**Directive 1**
In the listing below, copy out the lines word for word, starting at the line that contains "Viewport: 1456px width, 819px" and ending at the last line of the listing, both included. Leave the pictures out of your copy.

**Excerpt**

** begin **

* cmake : make WHISPER_NO_AVX512=ON disable all subsets of AVX-512
Previously it happened only for MSVC, but it makes sense to have the
same behavior for other compilers too.
* make : reorder x86 ISA extensions in chronological order
And update compiler flags at the end to ease modifying conditions.
* make : support WHISPER_NO_AVX512=1 for disabling all AVX-512 subsets.
That way you do not have to override each AVX-512 subset setting
individually if it has been turned on during autodetection.
* make : add AVX512 detection to Makefile and CMakeLists.txt
* make : autodetect more AVX512 instruction subsets
* cmake : do not default to AVX512, must be enabled explicitly
* cmake : enable a set of AVX512 subsets, when AVX512 is turned on
* make : consolidate AVX512 subsets, add AVX512 VBMI
* cmake : revert to NO AVX512 setting, add settings for AVX512 VNNI and VBMI
* make : re-introduce AVX512VNNI back
* cmake : remove superfluous comment line
* make : use pkg-config for finding CFLAGS & LDFLAGS needed by OpenBLAS
That way building on *nix like environments (including MSYS2 on Windows)
with WHISPER_OPENBLAS=1 works out of the box.

** end **

**Directive 2**
For each statement about the change notes, answer yes or no and quote the words that settle it. (a) Make accepts WHISPER_NO_AVX512=1 to turn off every AVX-512 subset. (b) CMake turns on AVX512 by default. (c) Make uses pkg-config to find the CFLAGS and LDFLAGS that OpenBLAS needs.

(Item coordinate data)

** begin **

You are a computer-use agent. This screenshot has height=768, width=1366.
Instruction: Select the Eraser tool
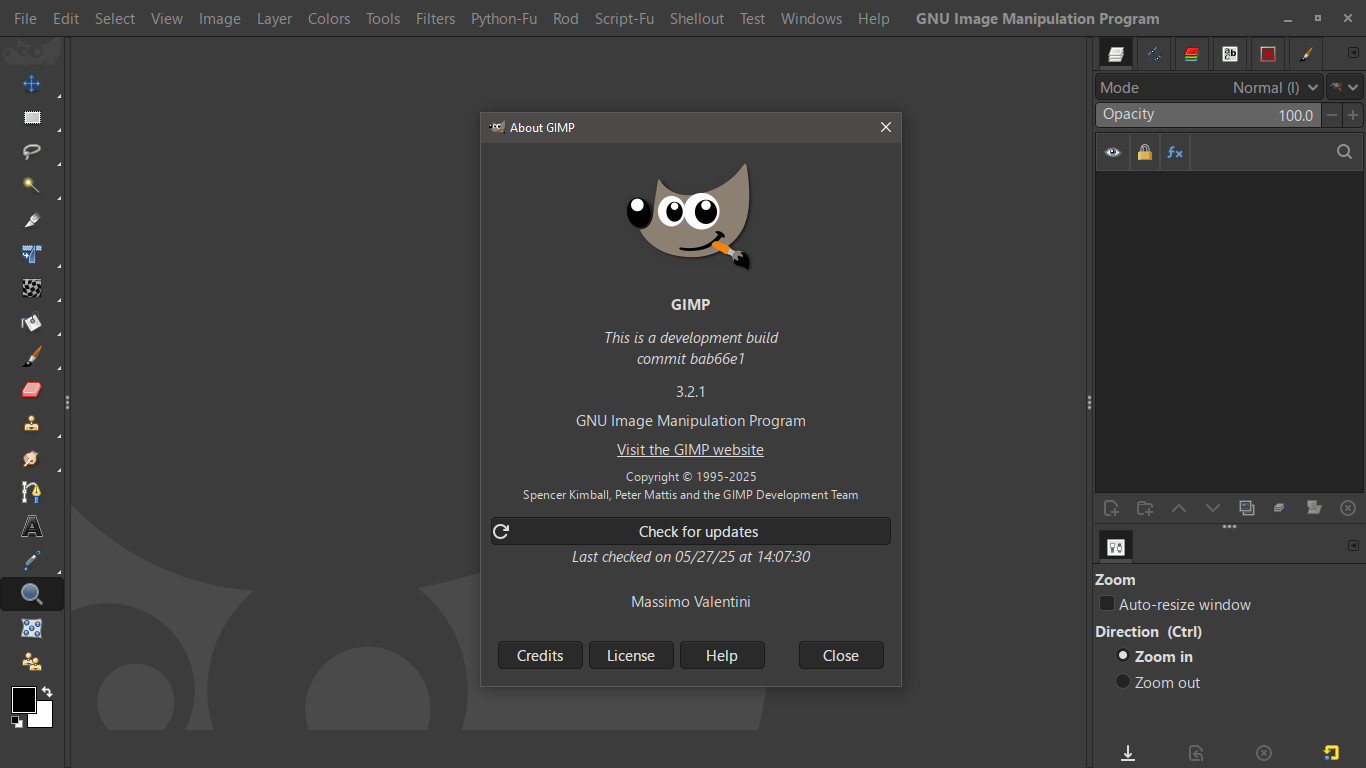[32, 390]
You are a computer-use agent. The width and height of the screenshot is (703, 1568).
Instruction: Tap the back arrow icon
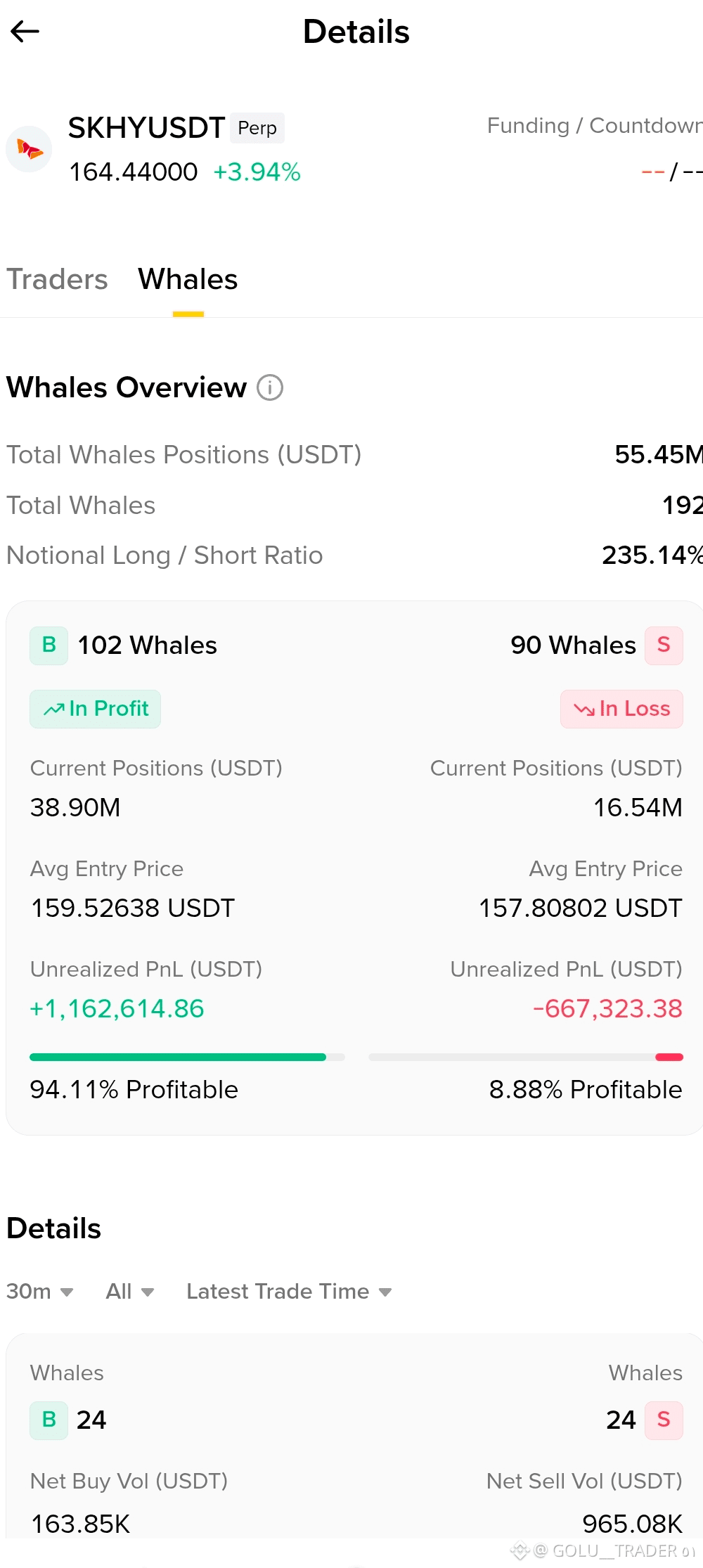(x=25, y=32)
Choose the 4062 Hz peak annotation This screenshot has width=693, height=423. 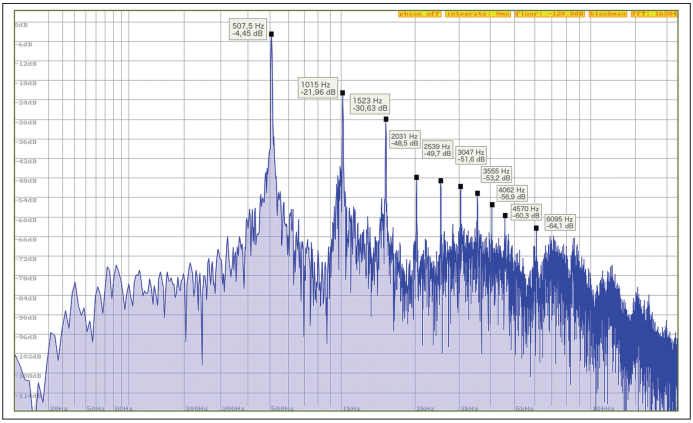511,193
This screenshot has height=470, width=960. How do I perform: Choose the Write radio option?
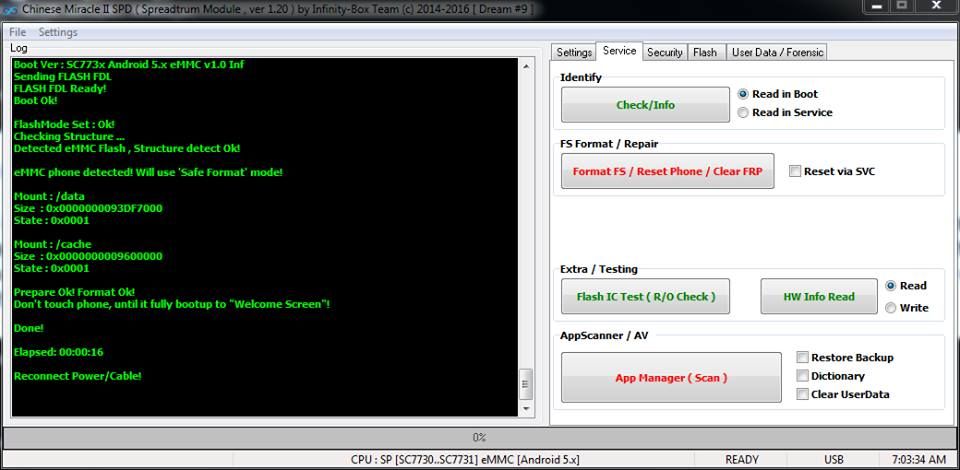890,308
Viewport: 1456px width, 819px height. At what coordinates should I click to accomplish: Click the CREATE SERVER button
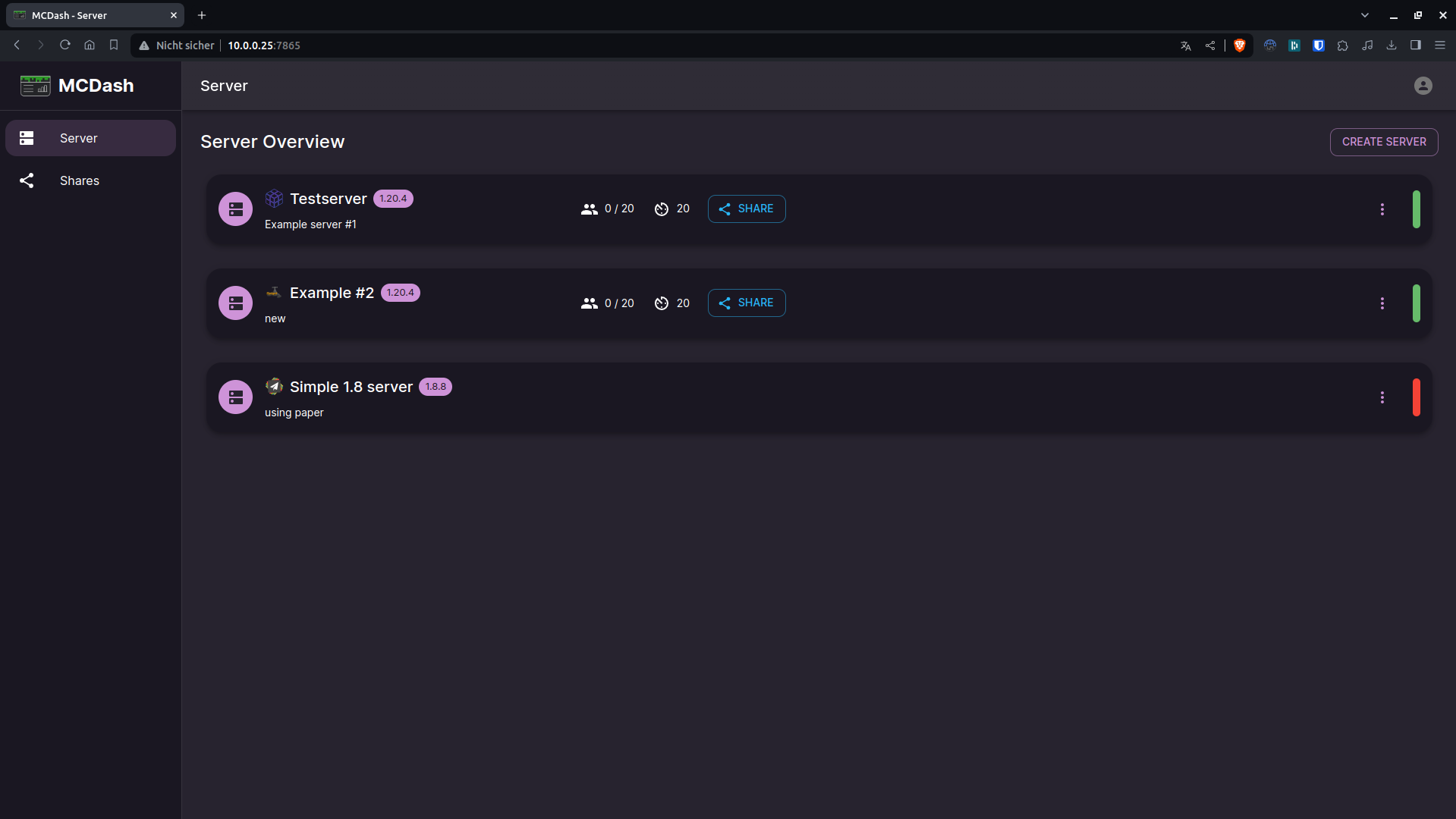(x=1383, y=142)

** end **

**Exercise output 1**
Viewport: 1456px width, 819px height. At what coordinates should I click to accomplish: Click the CREATE SERVER button
(x=1383, y=142)

**Exercise output 2**
(a) Yes: "make : support WHISPER_NO_AVX512=1 for disabling all AVX-512 subsets."
(b) No: "cmake : do not default to AVX512, must be enabled explicitly"
(c) Yes: "make : use pkg-config for finding CFLAGS & LDFLAGS needed by OpenBLAS"